When moderator Sam Zeff asked whether Kansas school teachers deserved more money, all 12 candidates at the Johnson County Educators/Stand Up Blue Valley forum raised their hands. When Zeff followed up by asking which candidates would be willing to raise taxes to pay for teacher raises, all but two of the legislative candidates kept their hands up.
District 8 Sen. Jim Denning and District 29 Rep. James Todd – the only two Republican incumbents on the panel — said that while each had been an active proponent of efforts to close the LLC loophole that allows some 300,000 business owners in Kansas to avoid state income tax, neither would be willing to roll back the 2012 tax cuts to pay for increased teacher pay.
The forum, held at Leawood Middle School, featured candidates from six statehouse races in the northern part of the Blue Valley School District area as well as the candidates for District 2 of the State Board of Education.
Denning and Todd spent much of the evening defending their actions before an audience made up mostly of the pro-public education advocates who have been largely credited with organizing primary voting efforts that ousted a number of conservative Republican incumbents in August.
Denning, who was unopposed in the primary but faces a challenge from Democrat Don McGuire in the general, stressed that his support of the controversial tax cuts back in 2012 came as a way to spur growth in Kansas, which has seen population loss over the past several decades. He also reiterated his claim that the LLC loophole — which he estimates costs Kansas around $300 million per year in lost revenue — was not part of the legislature’s intent when it passed the tax cut bill.
McGuire shot back that regardless of intent, Denning’s vote in favor of the LLC exemption was part of his record.
Denning also told the audience that his main focus for getting into politics — he served a term in the House before moving on to the Senate — was to rewrite the school finance formula, which he noted had been roundly opposed by Johnson County area legislators when it was passed in 1992 because it sent Johnson County tax dollars to rural school districts.
“Only one Johnson County legislator voted for it — everybody else voted against it — because it’s terrible for Johnson County,” Denning said. “Now everything is coming home to roost. The funding formula has never been sustainable, even from the get go.”
For his part, Todd noted that he had not been in the House when the 2012 tax cuts were passed, and had been among the most active members of the House in working to repeal the LLC loophole. He said that with both of his parents working as teachers, he considered himself a pro-education candidate. But, he said, the state needs to stay competitive so it can attract people to work in rural parts of the state.
His challenger, Brett Parker, a teacher in the Olathe School District, said the block grant funding bill Todd supported has had a noticeable negative impact on public school classrooms.
“On the ground,” Parker said, “we are trying to meet more needs with fewer resources.”
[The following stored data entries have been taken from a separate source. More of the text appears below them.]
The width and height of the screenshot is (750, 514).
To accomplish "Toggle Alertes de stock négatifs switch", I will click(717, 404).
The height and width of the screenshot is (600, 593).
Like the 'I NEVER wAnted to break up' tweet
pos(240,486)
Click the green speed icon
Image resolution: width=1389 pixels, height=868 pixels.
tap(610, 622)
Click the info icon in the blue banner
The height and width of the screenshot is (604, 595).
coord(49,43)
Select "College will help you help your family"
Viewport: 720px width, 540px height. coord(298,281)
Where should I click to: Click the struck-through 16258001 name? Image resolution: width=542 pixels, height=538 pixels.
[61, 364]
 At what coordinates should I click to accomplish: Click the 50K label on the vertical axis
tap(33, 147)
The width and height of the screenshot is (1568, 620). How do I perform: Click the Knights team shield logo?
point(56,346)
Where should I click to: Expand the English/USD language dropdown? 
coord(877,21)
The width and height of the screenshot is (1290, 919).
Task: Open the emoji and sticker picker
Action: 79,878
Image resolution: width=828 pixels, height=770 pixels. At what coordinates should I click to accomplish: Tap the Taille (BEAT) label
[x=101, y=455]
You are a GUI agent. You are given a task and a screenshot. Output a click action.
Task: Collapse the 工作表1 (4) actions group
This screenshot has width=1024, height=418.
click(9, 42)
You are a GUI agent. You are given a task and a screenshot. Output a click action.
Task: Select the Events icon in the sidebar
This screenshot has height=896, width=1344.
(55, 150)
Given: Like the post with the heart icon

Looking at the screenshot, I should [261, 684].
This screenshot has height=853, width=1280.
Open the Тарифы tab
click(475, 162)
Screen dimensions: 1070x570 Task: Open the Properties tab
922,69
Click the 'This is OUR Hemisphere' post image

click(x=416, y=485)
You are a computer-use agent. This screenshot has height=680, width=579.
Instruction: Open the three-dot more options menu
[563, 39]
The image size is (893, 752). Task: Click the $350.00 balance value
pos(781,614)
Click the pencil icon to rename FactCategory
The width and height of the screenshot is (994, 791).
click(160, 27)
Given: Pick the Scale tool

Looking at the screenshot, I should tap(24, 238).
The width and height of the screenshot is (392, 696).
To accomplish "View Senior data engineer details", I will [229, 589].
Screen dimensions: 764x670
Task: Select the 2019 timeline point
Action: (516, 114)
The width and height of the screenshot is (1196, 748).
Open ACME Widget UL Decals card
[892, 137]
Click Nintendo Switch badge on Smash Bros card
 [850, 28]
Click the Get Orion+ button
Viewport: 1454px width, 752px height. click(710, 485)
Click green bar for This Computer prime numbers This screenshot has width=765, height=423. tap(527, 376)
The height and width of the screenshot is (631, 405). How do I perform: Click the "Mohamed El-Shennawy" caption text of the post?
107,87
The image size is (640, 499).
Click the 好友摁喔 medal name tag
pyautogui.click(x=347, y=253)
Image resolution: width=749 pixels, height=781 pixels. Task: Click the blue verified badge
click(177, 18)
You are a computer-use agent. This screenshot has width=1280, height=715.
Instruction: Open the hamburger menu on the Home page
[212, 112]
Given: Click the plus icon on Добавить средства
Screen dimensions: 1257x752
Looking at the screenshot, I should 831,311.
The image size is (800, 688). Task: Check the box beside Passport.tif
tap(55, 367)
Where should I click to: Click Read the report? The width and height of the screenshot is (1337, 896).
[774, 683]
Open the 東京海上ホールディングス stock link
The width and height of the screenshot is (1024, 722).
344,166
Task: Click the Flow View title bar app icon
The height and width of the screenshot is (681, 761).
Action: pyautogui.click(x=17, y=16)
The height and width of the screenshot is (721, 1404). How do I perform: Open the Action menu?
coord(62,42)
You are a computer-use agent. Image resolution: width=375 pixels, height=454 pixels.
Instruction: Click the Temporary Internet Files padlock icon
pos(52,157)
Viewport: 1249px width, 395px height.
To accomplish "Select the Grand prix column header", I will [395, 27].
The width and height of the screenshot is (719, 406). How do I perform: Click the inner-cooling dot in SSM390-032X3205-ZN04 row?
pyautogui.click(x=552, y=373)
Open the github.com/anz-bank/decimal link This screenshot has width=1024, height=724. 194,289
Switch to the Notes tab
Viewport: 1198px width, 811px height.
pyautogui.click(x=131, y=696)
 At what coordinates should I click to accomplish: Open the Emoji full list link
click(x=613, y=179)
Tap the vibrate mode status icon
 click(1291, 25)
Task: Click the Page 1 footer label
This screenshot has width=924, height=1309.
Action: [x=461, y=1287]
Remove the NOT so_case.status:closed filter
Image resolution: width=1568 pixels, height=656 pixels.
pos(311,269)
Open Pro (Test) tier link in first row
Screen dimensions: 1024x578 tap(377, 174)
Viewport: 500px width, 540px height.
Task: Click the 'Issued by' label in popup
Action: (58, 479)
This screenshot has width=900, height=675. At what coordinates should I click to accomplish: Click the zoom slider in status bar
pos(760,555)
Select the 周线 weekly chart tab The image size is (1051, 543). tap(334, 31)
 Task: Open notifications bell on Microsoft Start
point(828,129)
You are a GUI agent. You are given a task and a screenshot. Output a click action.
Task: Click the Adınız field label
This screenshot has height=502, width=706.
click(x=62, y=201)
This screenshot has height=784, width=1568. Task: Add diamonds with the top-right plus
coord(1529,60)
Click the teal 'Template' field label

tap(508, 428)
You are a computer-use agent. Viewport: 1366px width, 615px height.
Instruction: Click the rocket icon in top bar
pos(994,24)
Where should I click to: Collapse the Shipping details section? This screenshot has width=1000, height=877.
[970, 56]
Denning and Todd also stood out from the crowd of candidates in acknowledging that they had at points participated in activities organized by the American Legislative Exchange Council (ALEC), the conservative think tank that has produced a number of wedge-issue state-level bills in recent years. Denning said he had attended a single ALEC meeting some four years ago to learn about a model for funding public employee retirement programs, which Kansas has since enacted. Todd said he viewed ALEC as one of many resources at legislators’ disposal for coming up with new ideas.
Other candidates, however, said the group has had a sharply negative effect on political discourse. Skip Fannen, the Democrat running against Republican John Skubal in the District 8 Senate race, said ALEC was “sinister.” Christopher McQueeny, the Democrat running against Republican Jan Kessinger in the District 20 House race, said ALEC was a “cancer on the body politic.” Aside from Todd and Denning, every legislative candidate on the panel said they would not be involved with ALEC if elected.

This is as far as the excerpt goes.